Fremantle Highway Fire
Photo: Dutch coastguard

Yet another car carrier inferno, this one with electric vehicle batteries explicitly named as the culprit, resulting in the death of a seafarer and injuries to 22 others, is raising safety concerns beyond the threat of the fire itself.

Seven of Panama-flagged Fremantle Highway’s 25-strong crew jumped from the ship into the water, resulting in injuries and broken bones – and a drop of some 30 metres entails hitting seawater at 130 kph – more than enough to be lethal.

“One by one, they jumped and we had to fish them out of the water,” said Willard Molenaar, a lifeboat captain who arrived on the scene. “They were really desperate, so they had to jump – you don’t just do that for the sake of it.”

Operated by K-Line, but owned by an Imabari Shipbuilding subsidiary, the Fremantle Highway tragedy adds to the already patchy safety record of car carriers, whose designs had suffered from a number of major shortcomings even before the epidemic of fires on board relating to electric cars. These include the free-surface effect, and high wind resistance.

“One issue that has to be of concern is the crew,” Peregrine Storrs-Fox, TT Club risk management director, told The Loadstar.

“You had 25 people on board, most of whom managed to get off, one tragically died. But some of them had to jump off – that can’t be right. They shouldn’t be jumping off the ship, there should be a lifeboat.”

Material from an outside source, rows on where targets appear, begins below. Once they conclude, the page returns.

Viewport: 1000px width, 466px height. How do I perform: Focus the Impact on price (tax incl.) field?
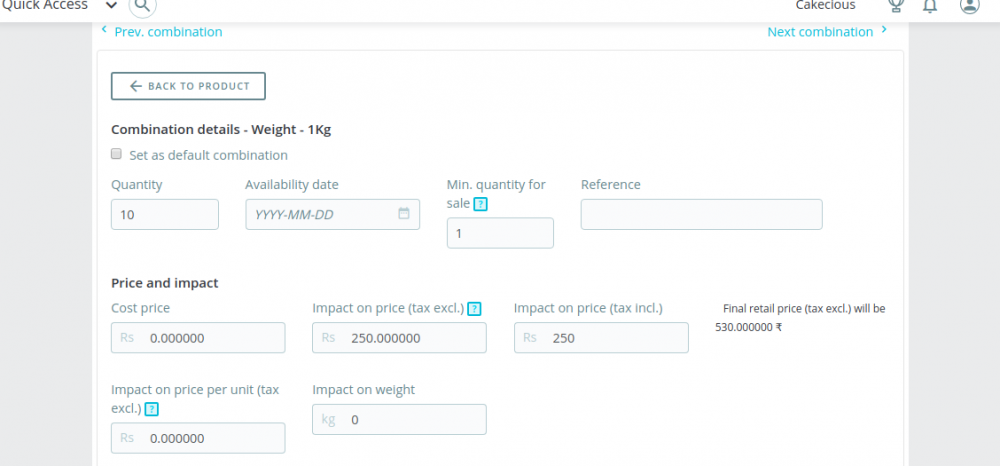pos(601,338)
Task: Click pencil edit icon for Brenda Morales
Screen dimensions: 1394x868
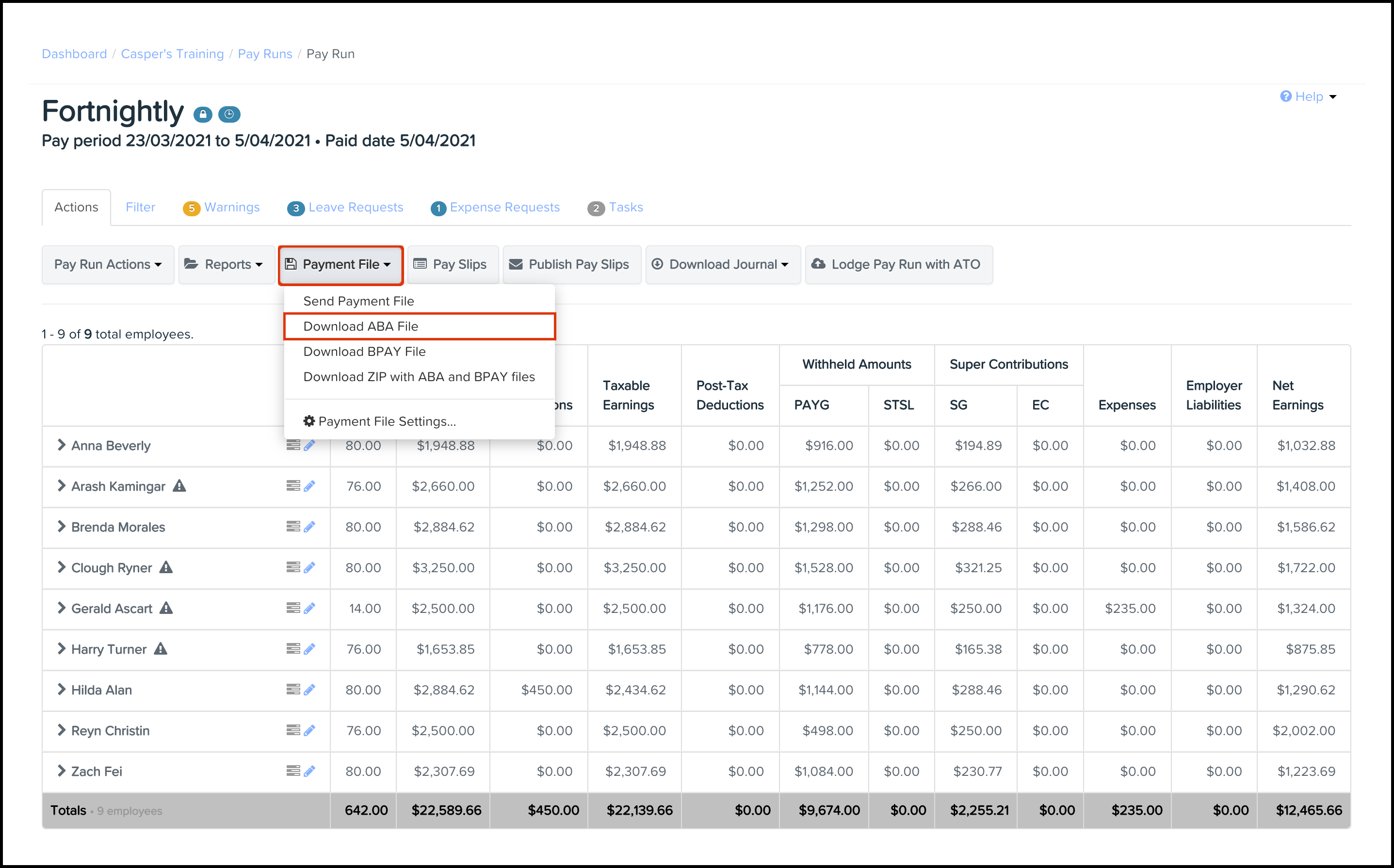Action: [x=309, y=527]
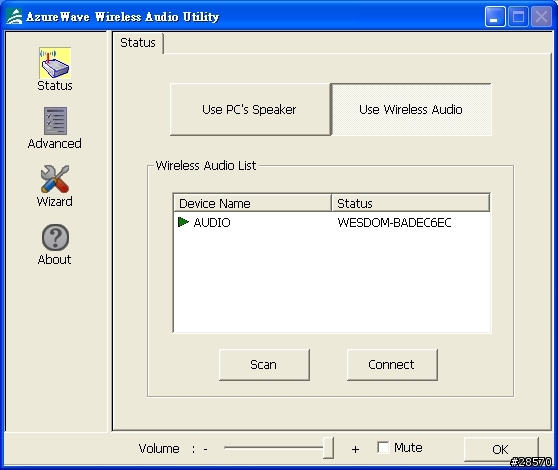558x470 pixels.
Task: Click the Volume slider handle
Action: (x=328, y=448)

In fact images of Fremantle Highway from before the fire show twin lifeboats positioned aft of the bridge. Unfortunately, analysis of video footage appears to show the initial explosion and subsequent blaze in a cargo area precisely underneath them, before spreading along the length of the ship. Aerial video footage from the Dutch coastguard shows both lifeboats still on board the burning vessel, apparently unused.

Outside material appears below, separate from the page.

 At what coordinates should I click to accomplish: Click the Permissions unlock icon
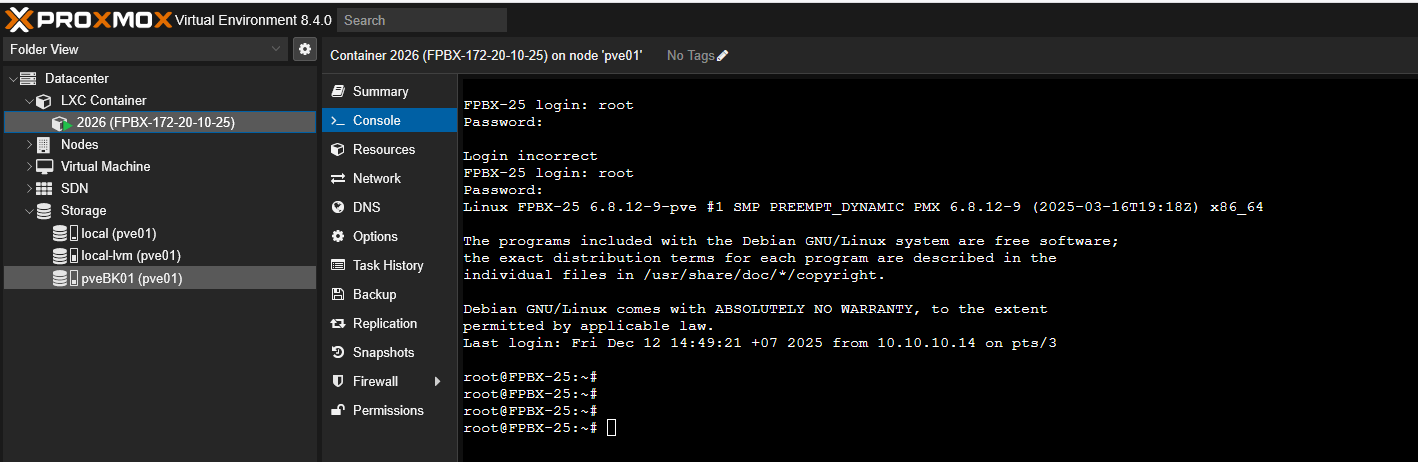coord(337,410)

“There will be investigations” to determine why the lifeboats were unusable, Mr Storrs-Fox said.

This month, another incident, on Grimaldi ro-ro vessel Grande Costa d’Avorio, while alongside, claimed the lives of two New York firefighters – though the authorities have written off EV batteries as a potential cause. The mayor of Newark told the New York Times he wanted to create a unit that would be specially trained to respond to emergencies in the city’s port.

In the case of the Felicity Ace, lost in February 2022, it is not thought possible to determine if the presence of electric cars was the cause, but authorities are agreed it was almost certainly an exacerbating factor. In 2019, three car carriers were lost, two, Diamond Highway and Grande America, relating to catastrophic fires.

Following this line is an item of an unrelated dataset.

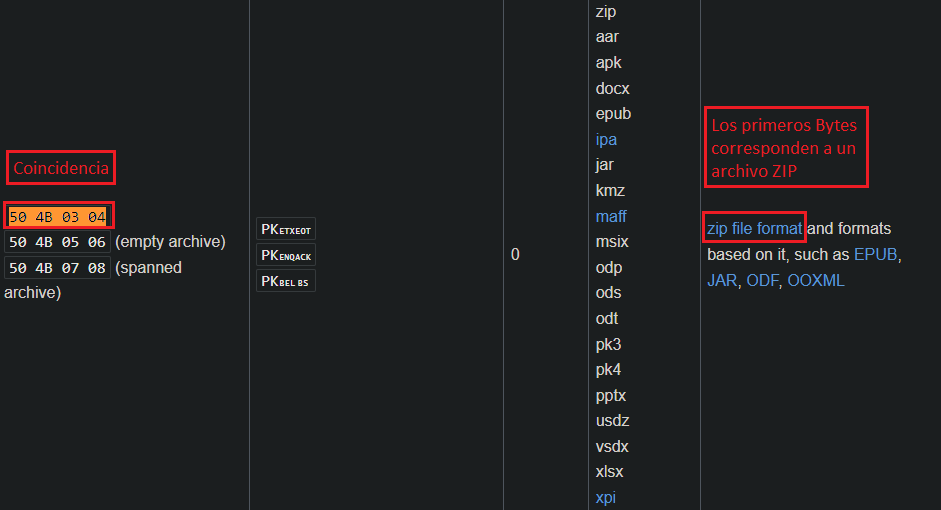
Task: Open the "zip file format" link
Action: coord(754,228)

“At this stage we have to recognise that there is a bad run of [fires], if not a concerning trend,” Mr Storrs-Fox said.

Following the loss of Felicity Ace, safety measures taken throughout the car carrier sector include, in some cases, refusing to load used or damaged electric cars altogether. Among the shipowners to do this is K-Line compatriot, MOL.

“Firstly, these crew are not firefighters – they have firefighting training, but they also have 101 other jobs,” said Mr Storrs-Fox.

“To be honest, everyone is in catch-up mode. The car industry seems to focusing on everything but safety – how we get more charge into these things [batteries], how can we charge [them] faster. I have seen vanishingly little attention paid to safety… there is no one saying ‘how do we engage with first responder’, ‘how are we engaging with those who will move and store these vehicles on behalf of manufacturers?’.

“Improving safety will be a matter of getting people to break out of their silos and talk to one another.”